Investigan si la carta de San Martín que Cristina Kirchner tenía en su casa fue robada del archivo Vicuña Mackenna en Chile

El documento «se perdió» durante una mudanza en 1981 y creen que circuló por el mercado negro durante años. Una transcripción del texto, clave para reconstruir la historia.

En el allanamiento a la casa de Cristina Kirchner en El Calafate, la Policía Federal sustrajo numerosos objetos de valor. Por orden del juez Claudio Bonadio se secuestraron obras de arte, antigüedades y cuadros, aunque dos documentos históricos sobresalieron por sobre el resto.

Se trató de un prontuario del expresidente Hipólito Yrigoyen y una carta, de puño y letra, del General Don José de San Martín a Bernardo O’Higgins.
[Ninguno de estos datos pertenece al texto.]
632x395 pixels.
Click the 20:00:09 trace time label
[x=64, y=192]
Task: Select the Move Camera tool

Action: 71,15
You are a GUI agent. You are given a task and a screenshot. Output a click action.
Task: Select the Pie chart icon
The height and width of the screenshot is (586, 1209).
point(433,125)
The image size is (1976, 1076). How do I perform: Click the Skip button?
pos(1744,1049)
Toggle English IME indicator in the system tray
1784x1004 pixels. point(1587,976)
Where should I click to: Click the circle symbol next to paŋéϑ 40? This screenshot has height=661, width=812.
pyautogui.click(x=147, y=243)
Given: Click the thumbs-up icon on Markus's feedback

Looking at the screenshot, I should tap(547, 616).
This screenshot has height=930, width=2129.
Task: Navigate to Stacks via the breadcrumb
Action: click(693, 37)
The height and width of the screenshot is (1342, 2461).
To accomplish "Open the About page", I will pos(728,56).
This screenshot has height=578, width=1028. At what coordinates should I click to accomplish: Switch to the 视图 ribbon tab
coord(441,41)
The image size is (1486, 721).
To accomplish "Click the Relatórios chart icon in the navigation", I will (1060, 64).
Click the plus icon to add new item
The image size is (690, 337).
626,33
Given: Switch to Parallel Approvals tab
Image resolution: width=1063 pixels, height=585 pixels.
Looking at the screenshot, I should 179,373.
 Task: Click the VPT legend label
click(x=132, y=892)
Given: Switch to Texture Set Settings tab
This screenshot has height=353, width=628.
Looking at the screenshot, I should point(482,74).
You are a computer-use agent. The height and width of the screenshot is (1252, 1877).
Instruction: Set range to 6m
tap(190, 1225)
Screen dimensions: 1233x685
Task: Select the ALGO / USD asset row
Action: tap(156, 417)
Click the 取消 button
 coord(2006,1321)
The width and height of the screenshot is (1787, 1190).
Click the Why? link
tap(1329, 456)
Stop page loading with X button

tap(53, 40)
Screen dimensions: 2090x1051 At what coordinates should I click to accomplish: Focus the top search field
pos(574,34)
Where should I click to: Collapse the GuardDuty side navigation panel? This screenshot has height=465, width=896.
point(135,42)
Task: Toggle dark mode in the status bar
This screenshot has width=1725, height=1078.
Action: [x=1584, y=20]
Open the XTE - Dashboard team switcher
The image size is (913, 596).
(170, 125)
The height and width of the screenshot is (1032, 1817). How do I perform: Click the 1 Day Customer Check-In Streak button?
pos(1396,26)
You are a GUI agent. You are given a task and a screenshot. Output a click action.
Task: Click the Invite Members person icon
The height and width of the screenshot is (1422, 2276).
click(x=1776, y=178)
El hallazgo impulsó una investigación -paralela- para determinar de qué manera estos objetos terminaron en la casa de la expresidenta y la pesquisa ya arrojó sus primeros resultados.

La carta de San Martín habría sido robada del archivo de Vicuña Mackenna, en el país vecino, durante una mudanza en 1981. La información también fue verificada con las autoridades del Archivo Nacional de Chile.

Si bien resulta complejo establecer el momento exacto en que se sustrajo el documento, un datoabonaría la teoría de que fue robado a principios de los 80. En el Archivo General de Chile se halló una transcripción de la carta -realizada entre 1950 y 1960- que reafirmaría que el escrito estuvo junto al resto de los manuscritos hasta, por lo menos, veinte años antes de que se le perdiera el rastro.

El volumen «extraviado» es el número nueve y forma parte del archivo que la Biblioteca Nacional de Chile le compró a la viuda de Mackenna, doña Victoria Subercaseaux, mediante el decreto N 1271, el 26 de abril de 1887.

En este sentido, otra posibilidad, que corre con menos fuerza, es que la viuda de Mackenna haya perdido la carta antes de ser adquirida por la Biblioteca Nacional.

Sin embargo los especialistas entienden que el tipo de papel de la carta hallada en la casa de Cristina Kirchner, su desgaste y el tono de la tinta es idéntico al de los escritos del Archivo General de Chile, por lo que se cree que formaron parte del mismo volumen durante décadas.